# Gregors

## Context
Gregors is a B2B2C product and partners with lenders and background screening agencies to help
complete Income and Employment verification needs.
As part of this process the end user accesses either Gregors’s widget embedded in our client’s portal or an order form sent via email or SMS, where they do the following-

1. Search for their employer that they work at currently

2. When a user starts typing we use our internal database of employers; if the employer is
not found, the user is presented with google API results (first two rows) or manual entry
(last row), see screenshot below.

3. Once a user selects an employer, they can either see the Payroll provider login screen
(mapped employers) or see a list of payroll providers.
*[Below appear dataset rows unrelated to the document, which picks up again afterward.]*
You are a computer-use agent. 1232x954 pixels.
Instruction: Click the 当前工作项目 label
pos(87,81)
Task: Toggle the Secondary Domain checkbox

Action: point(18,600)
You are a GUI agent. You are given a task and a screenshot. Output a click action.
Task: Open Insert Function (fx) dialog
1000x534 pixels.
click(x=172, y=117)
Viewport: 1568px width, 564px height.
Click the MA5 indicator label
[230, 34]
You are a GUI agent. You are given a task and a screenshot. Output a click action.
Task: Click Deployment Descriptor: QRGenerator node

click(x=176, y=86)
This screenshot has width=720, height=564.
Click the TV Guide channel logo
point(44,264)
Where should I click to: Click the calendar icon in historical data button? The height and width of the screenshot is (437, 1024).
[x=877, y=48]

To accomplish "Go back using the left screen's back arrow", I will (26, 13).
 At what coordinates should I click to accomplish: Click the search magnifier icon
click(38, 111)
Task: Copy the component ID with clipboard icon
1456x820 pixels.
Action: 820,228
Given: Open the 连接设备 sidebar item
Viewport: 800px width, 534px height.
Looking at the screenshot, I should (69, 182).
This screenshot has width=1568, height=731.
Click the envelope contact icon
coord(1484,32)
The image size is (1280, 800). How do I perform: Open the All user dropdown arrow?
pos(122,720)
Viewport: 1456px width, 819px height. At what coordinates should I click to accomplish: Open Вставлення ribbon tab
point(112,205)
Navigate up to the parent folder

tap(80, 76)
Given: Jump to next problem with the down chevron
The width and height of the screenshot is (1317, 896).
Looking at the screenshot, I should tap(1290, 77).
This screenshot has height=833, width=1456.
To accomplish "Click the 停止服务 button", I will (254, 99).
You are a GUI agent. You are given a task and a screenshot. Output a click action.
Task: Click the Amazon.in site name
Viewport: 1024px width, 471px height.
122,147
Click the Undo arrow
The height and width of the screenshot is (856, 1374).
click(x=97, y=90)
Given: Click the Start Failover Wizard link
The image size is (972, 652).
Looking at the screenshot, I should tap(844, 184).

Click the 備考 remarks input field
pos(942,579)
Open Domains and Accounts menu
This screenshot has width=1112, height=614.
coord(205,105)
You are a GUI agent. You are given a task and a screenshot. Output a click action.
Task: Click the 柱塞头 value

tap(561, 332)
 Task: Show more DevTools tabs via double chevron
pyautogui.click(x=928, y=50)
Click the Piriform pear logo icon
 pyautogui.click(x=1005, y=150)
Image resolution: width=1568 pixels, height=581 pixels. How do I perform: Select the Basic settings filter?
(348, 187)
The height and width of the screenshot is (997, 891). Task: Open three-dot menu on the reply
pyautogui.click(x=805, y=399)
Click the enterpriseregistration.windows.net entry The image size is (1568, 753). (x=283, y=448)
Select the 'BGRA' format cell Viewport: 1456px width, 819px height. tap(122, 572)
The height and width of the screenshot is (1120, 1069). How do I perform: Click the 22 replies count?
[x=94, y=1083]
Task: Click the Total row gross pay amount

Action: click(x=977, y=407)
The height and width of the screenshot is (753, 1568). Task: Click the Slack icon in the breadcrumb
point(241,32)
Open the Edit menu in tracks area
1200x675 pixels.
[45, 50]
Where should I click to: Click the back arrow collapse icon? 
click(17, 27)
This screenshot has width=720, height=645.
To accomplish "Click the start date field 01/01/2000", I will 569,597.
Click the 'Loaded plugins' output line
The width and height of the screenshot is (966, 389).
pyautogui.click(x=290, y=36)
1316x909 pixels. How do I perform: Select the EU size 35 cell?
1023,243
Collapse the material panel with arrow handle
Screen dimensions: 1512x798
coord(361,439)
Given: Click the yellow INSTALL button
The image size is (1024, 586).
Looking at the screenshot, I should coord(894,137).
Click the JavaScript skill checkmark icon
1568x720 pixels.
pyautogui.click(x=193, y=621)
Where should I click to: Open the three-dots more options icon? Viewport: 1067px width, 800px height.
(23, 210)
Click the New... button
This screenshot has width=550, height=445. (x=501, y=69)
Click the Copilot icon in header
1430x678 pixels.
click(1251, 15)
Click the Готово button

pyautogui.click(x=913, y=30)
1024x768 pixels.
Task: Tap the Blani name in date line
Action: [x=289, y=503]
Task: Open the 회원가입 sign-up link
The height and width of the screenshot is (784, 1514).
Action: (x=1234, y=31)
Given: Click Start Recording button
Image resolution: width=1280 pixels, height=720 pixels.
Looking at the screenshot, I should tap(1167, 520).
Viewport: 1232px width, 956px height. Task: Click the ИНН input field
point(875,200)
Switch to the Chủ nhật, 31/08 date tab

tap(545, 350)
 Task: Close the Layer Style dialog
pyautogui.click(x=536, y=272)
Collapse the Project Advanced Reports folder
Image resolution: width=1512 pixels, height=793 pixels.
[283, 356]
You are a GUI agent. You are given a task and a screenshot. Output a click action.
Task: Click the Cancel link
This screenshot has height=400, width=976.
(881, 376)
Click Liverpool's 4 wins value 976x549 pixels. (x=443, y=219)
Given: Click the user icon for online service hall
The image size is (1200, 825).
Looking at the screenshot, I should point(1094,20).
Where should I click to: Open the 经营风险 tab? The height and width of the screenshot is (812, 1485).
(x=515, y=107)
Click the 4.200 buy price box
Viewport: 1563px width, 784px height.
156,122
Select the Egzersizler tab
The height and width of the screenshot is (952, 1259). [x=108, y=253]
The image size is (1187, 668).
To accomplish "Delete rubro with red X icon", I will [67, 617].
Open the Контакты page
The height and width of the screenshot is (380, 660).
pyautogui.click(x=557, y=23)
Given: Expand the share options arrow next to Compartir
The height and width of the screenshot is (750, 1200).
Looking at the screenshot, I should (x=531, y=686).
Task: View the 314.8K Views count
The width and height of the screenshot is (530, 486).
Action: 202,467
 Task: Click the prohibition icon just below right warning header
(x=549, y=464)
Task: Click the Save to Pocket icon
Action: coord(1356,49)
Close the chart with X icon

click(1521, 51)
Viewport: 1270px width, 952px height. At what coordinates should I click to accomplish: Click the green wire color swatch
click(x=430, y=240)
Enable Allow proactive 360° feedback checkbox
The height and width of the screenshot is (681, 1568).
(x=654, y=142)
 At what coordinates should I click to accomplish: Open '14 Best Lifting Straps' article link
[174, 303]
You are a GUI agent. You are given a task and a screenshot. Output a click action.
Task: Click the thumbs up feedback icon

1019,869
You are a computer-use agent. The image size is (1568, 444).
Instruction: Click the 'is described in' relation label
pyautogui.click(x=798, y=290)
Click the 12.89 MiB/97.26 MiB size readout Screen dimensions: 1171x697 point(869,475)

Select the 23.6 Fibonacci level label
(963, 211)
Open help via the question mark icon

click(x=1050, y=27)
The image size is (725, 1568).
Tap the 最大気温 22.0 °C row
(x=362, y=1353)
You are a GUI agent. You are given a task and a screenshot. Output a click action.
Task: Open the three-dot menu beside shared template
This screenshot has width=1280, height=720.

4. Once a user submits their credentials, they end in either Success or Error when user is
let go

| variable                                | sample                      | description                                                                                                  |   |   |
|-----------------------------------------|-----------------------------|--------------------------------------------------------------------------------------------------------------|---|---|
| Client Domain                           | A                           | Client Name                                                                                                  |   |   |
| User Phone Timezone                     | Unknown                     | User device time zone (Unknown: we failed to capture the timezone)                                           |   |   |
| Created At                              | 2023-03-27T20:44:47.283091Z | Date in which the order was created                                                                          |   |   |
| Email Clicks                            |                           0 | Clicks in email links                                                                                        |   |   |
| Email Opens                             |                           0 | Emails that were opened                                                                                      |   |   |
| Emails                                  |                           4 | Emails sent                                                                                                  |   |   |
| Expired                                 |                           1 | Number of expired orders                                                                                     |   |   |
| Order Funnel State                      | 2-Notification sent         | Order state                                                                                                  |   |   |
| Sms                                     |                           0 | SMS sent                                                                                                     |   |   |
| Sms Clicks                              |                           0 | SMS clicked                                                                                                  |   |   |
| Sms Opens                               |                           0 | SMS opened                                                                                                   |   |   |
| Platforms Order Group - Order → Manager | masked@order_manager.org    | Email of the order manager                                                                                   |   |   |
| Platforms Order Group - Order → Source  | internal                    |                                                                                                              |   |   |
| order_has_user_email                    |             TRUE            | If the user´s email was present in the order form (this is used to contact the user and ask them to verify). |   |   |
| order_has_user_phone                    |            FALSE            | If the user´s phone was present in the order form (this is used to contact the user and ask them to verify). |   |   |


The variable “Order Funnel State” tracks the following actions from users:
1. Created: order gets created
2. Notification sent : a notification is sent to the user that wants to verify their information
3. Notification opened: the notification is opened by the user
4. Notification click: the link within the email/message is clicked (this link opens our widget)
5. Widget loaded: the widget is loaded by the user
6. Employer selected: the user searches and selects an employer
7. Viewed provider login: user views the provider login page
8. Submitted login: user submits their credentials
9. Completed: user is able to successfully login to their employer and verify their information


## 1.1) Problem Statement
Our north star metric is “Conversion Rate” which is the ratio of users that successfully complete a verification (Order Funnel State = “9-Completed”).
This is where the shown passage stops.